Rather than just pick any six names from the rota when the next
project comes along, the client should have already talked to all
his regular 'names', quizzing them closely on questions such as
'how would you achieve the 30% savings I ought to be achieving?'.
In other words, create a pecking order based on management skills
not just price.
'We still have clients meeting architects on the golf course,' said
Frank Griffiths, a construction procurement consultant, 'where it's
agreed that the architect will do the design and that he will then
pick the contractor who will do the building.'
And even among clients who are a decent one step above the golf
course level, There is a lot of room for the way designers are
chosen to be improved. Again the message is not to pick the
cheapest.
'A building that is cheap to design can be expensive to build,'
said Griffiths.
The CIREA guide, Value of competition guide book on how to pick
professionals, backs him up.

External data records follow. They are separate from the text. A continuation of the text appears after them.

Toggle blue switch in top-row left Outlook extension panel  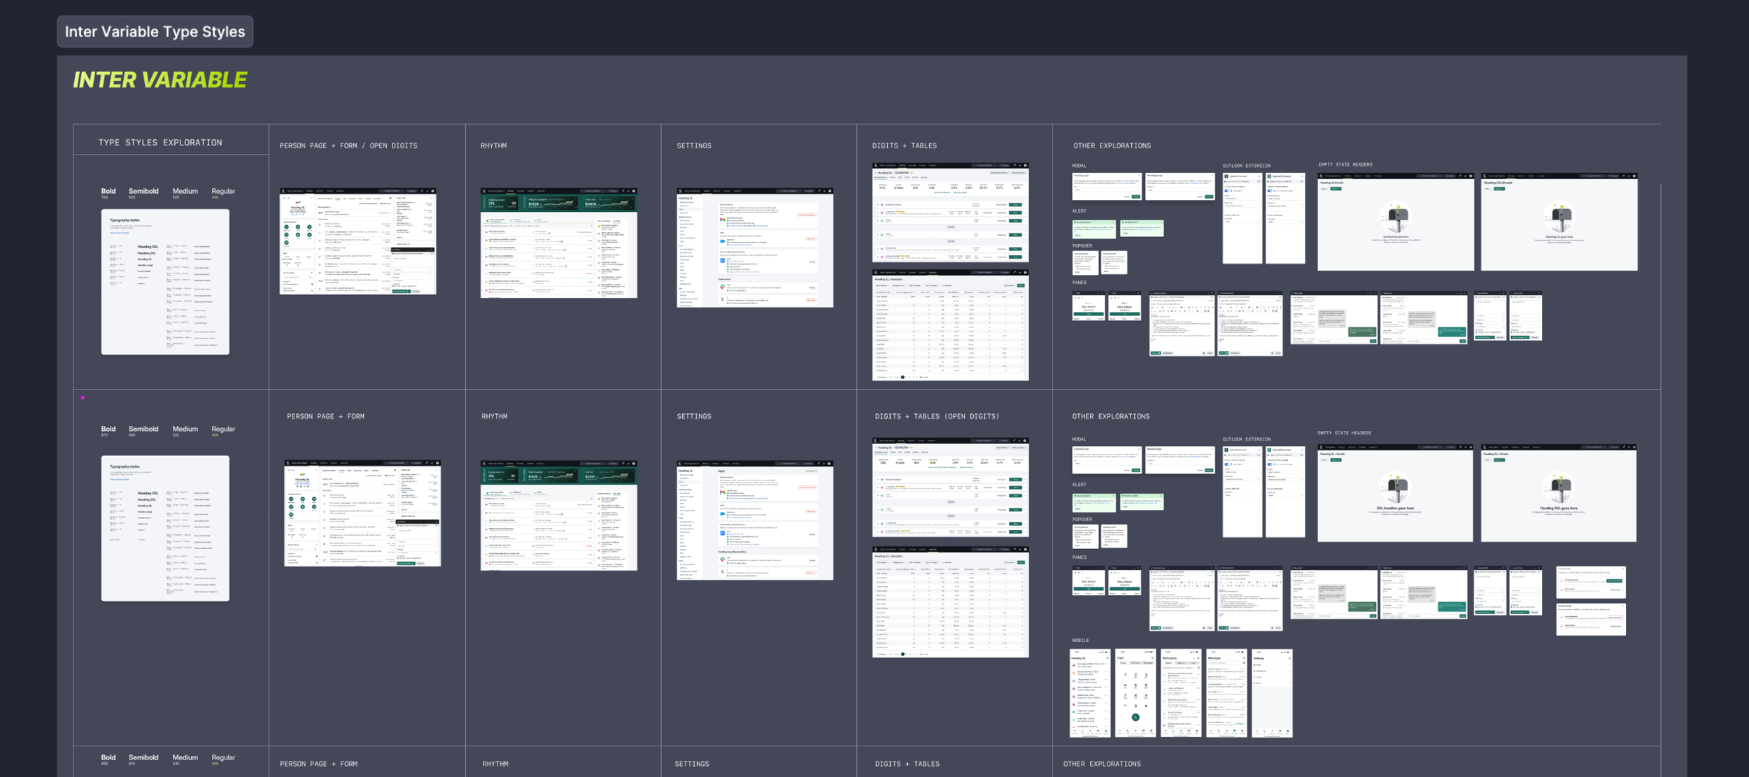pyautogui.click(x=1228, y=190)
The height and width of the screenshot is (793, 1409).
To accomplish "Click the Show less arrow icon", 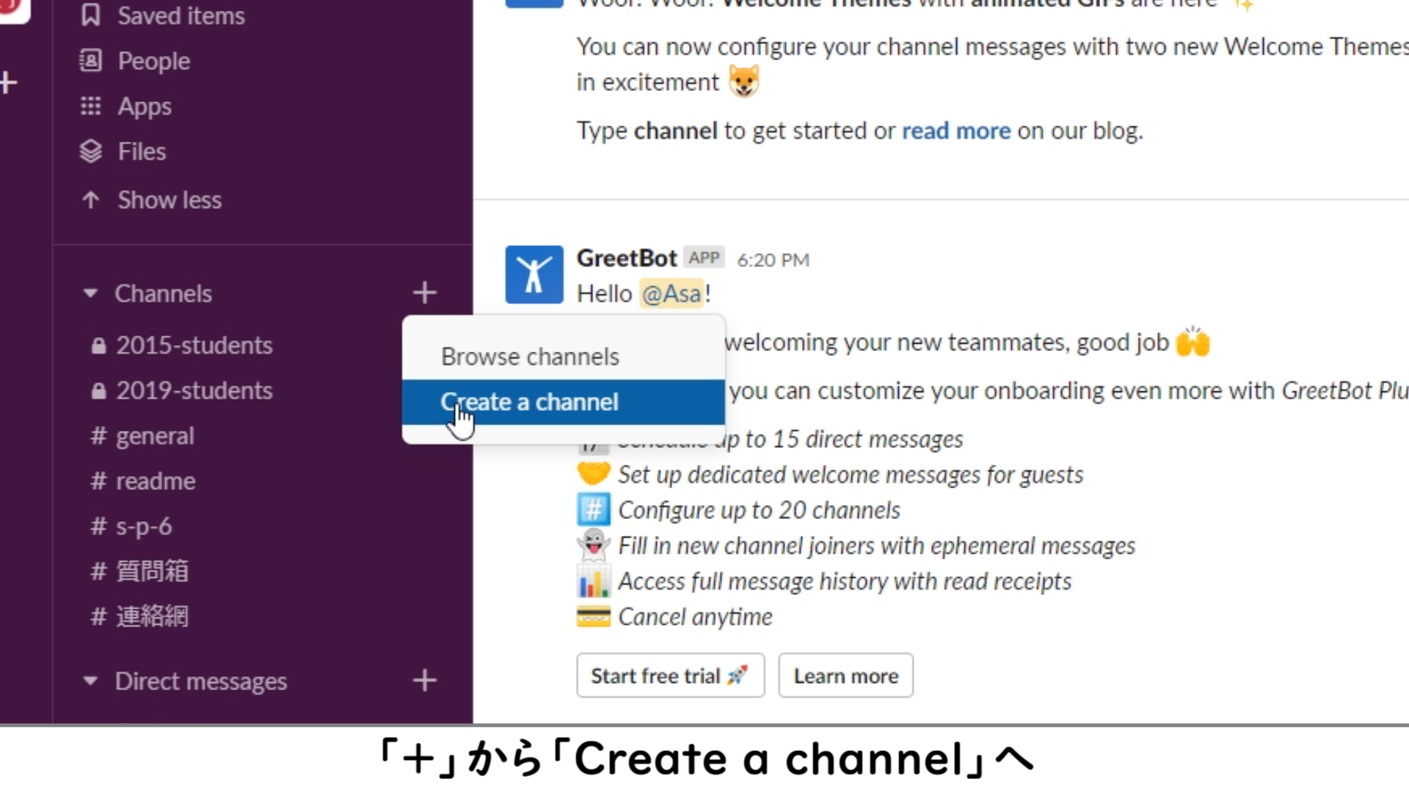I will tap(90, 200).
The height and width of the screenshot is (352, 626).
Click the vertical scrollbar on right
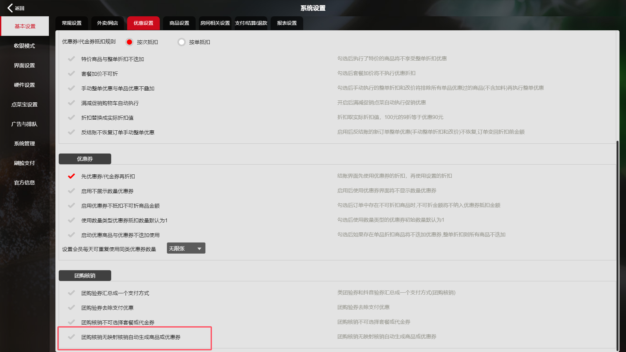(617, 244)
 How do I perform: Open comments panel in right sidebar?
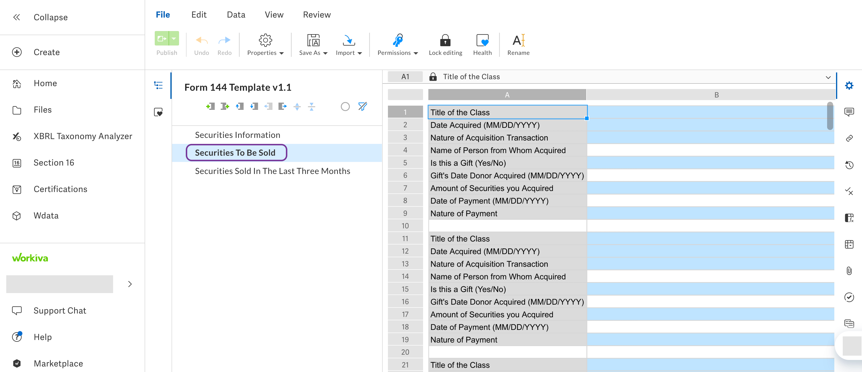(849, 111)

It warns, again, that you don't get
good designs by taking the lowest bidder just because he chases an
easy design and says 'blow to its buildability'.
But are clients enlightened enough to change their approach? How
many even know what they want? The answer, sadly, is very few.
What is worse, their attempts to change are often
counter-productive. Tom Barton, southern director, Mowlem
Construction, finds clients often go to extremes, from having no
specific ideas to wanting to define very specific building plans
before going to tender.
'The more they want definition at this early stage, the less scope
there is for the contractor to influence design,' he pointed out.